[GIVEN TASK]: Reproduce the rows below word for word, from the start of the rows through the line containing "Action: click(65, 294)", with both ends included. Leave the pictures out of your answer.

[EXTRACTED INFORMATION]:
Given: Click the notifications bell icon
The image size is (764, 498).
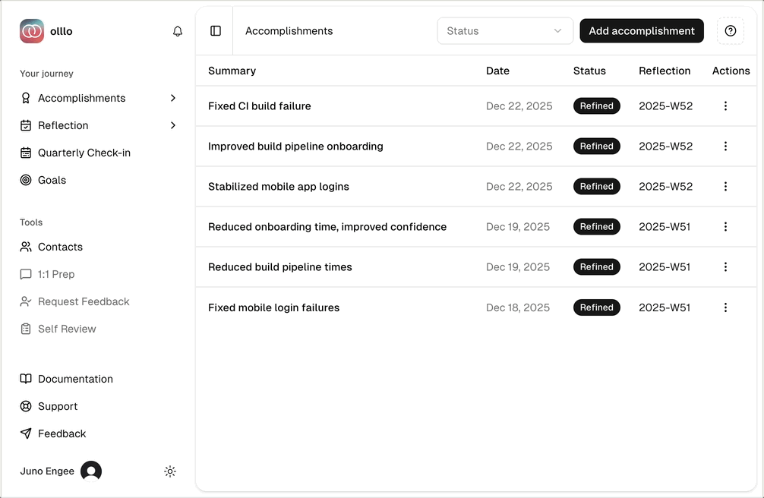Looking at the screenshot, I should point(178,31).
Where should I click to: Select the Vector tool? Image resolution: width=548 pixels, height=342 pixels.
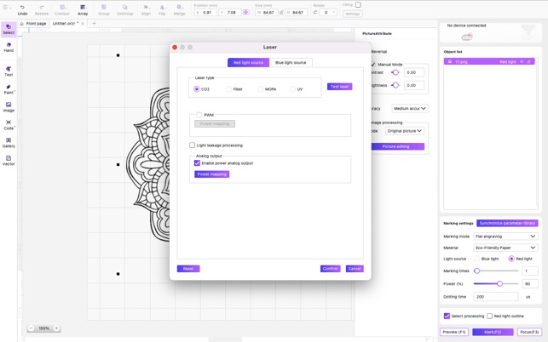[9, 160]

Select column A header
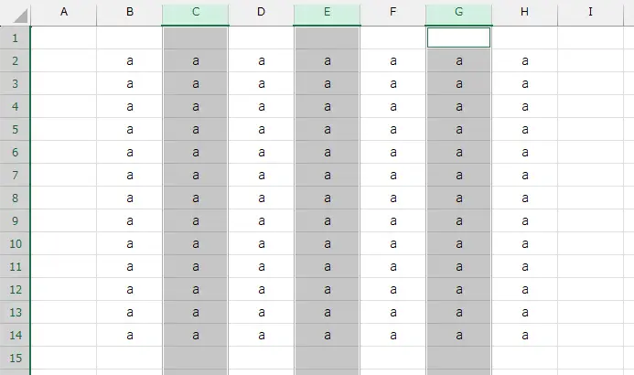(64, 12)
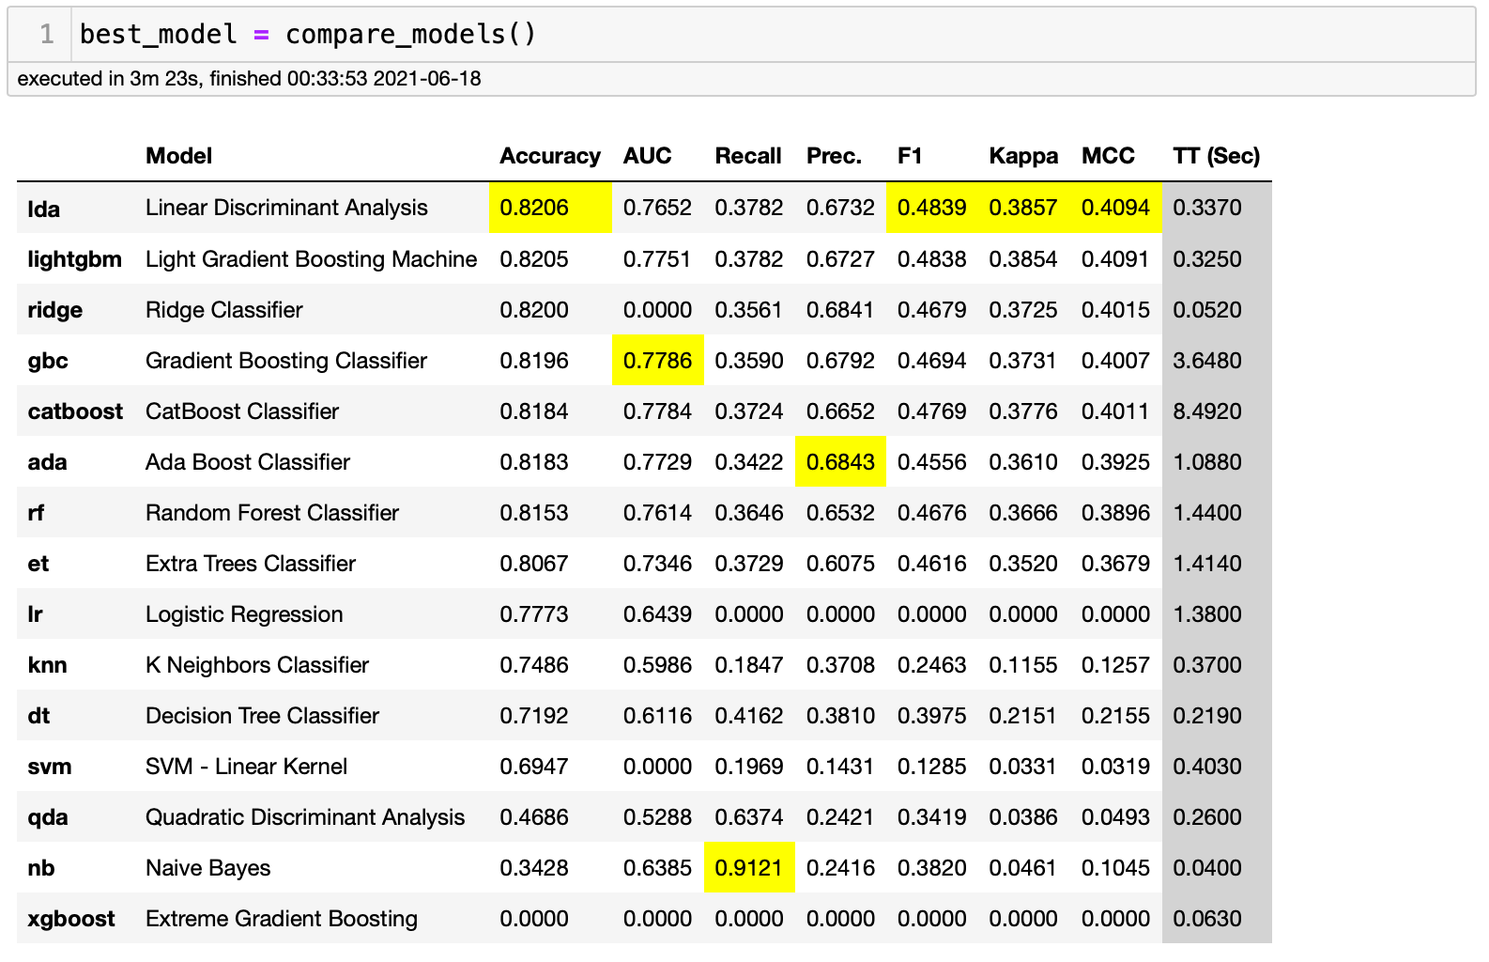1489x962 pixels.
Task: Click the Prec. column header
Action: point(834,156)
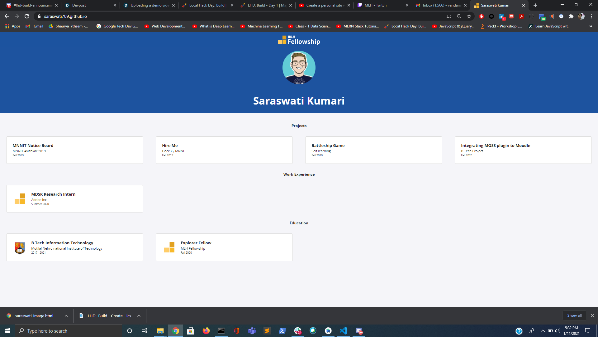This screenshot has width=598, height=337.
Task: Show more bookmarks overflow chevron
Action: tap(591, 26)
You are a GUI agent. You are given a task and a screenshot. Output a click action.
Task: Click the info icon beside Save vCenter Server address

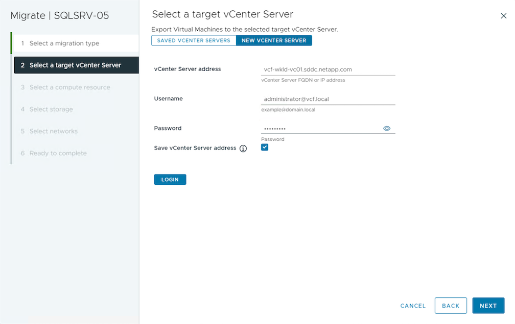tap(243, 148)
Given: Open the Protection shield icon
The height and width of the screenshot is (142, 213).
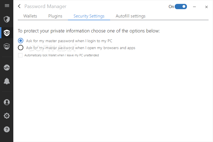Looking at the screenshot, I should [7, 19].
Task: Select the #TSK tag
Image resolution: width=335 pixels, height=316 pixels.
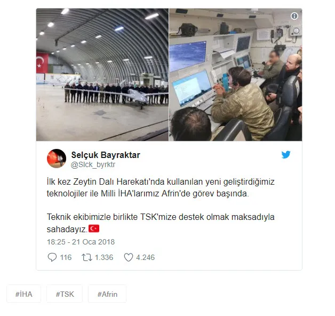Action: click(65, 294)
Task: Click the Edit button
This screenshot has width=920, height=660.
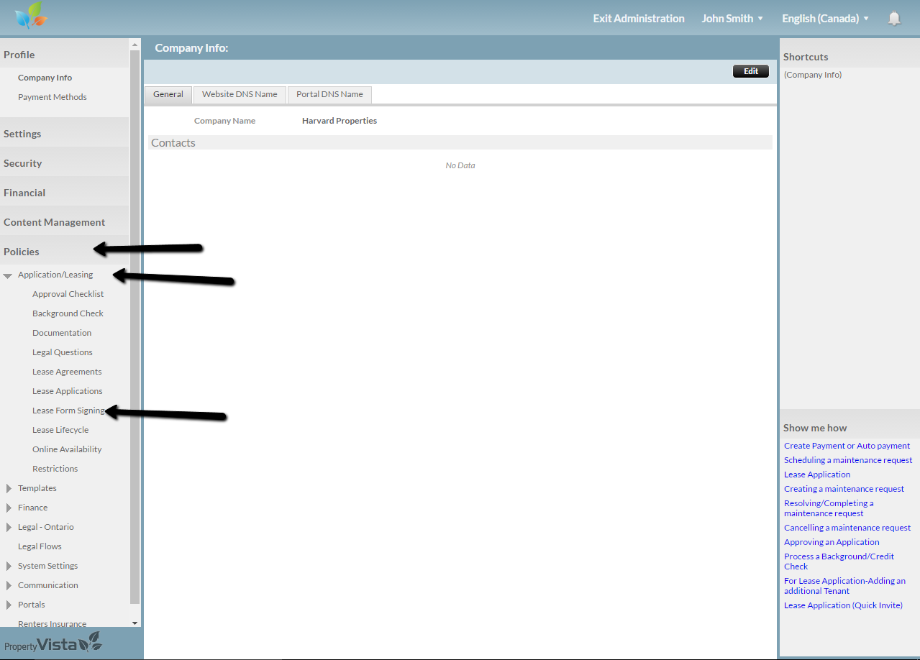Action: coord(750,71)
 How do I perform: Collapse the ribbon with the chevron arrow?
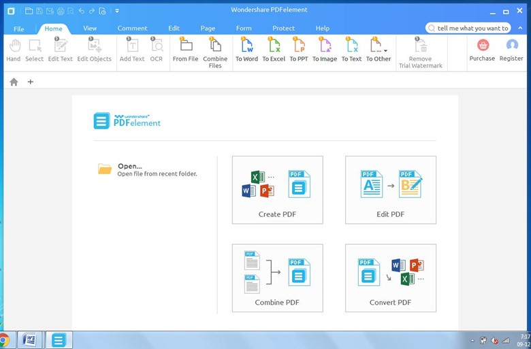point(520,28)
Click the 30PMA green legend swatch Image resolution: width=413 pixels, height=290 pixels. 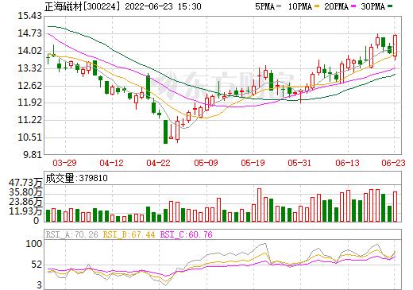pos(390,6)
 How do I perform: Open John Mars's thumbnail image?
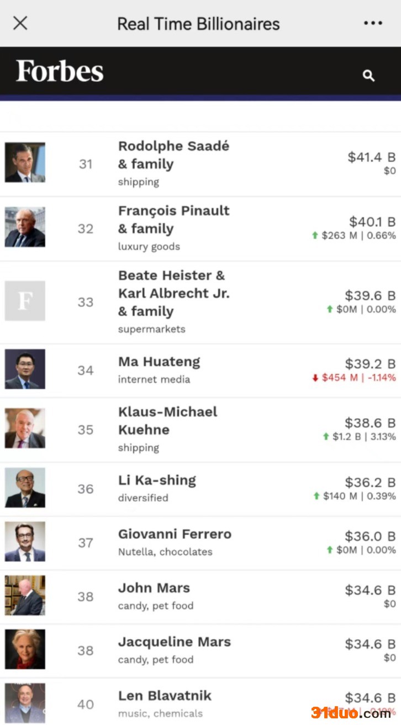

[ANSWER FOR THE TASK]:
Given: Click the notifications bell icon
The image size is (764, 498).
Looking at the screenshot, I should point(178,31).
Where should I click to: Select the Vector tool? Image resolution: width=548 pixels, height=342 pixels.
[9, 160]

Select column A header
(64, 12)
1489x962 pixels.
Task: Click the Prec. column header
Action: point(834,156)
This screenshot has width=598, height=337.
Task: Show more bookmarks overflow chevron
Action: tap(591, 26)
You are a GUI agent. You are given a task and a screenshot. Output a click action.
Task: Click the info icon beside Save vCenter Server address

tap(243, 148)
Given: Open the Protection shield icon
The height and width of the screenshot is (142, 213).
Looking at the screenshot, I should [7, 19].
Task: Select the #TSK tag
Image resolution: width=335 pixels, height=316 pixels.
Action: click(65, 294)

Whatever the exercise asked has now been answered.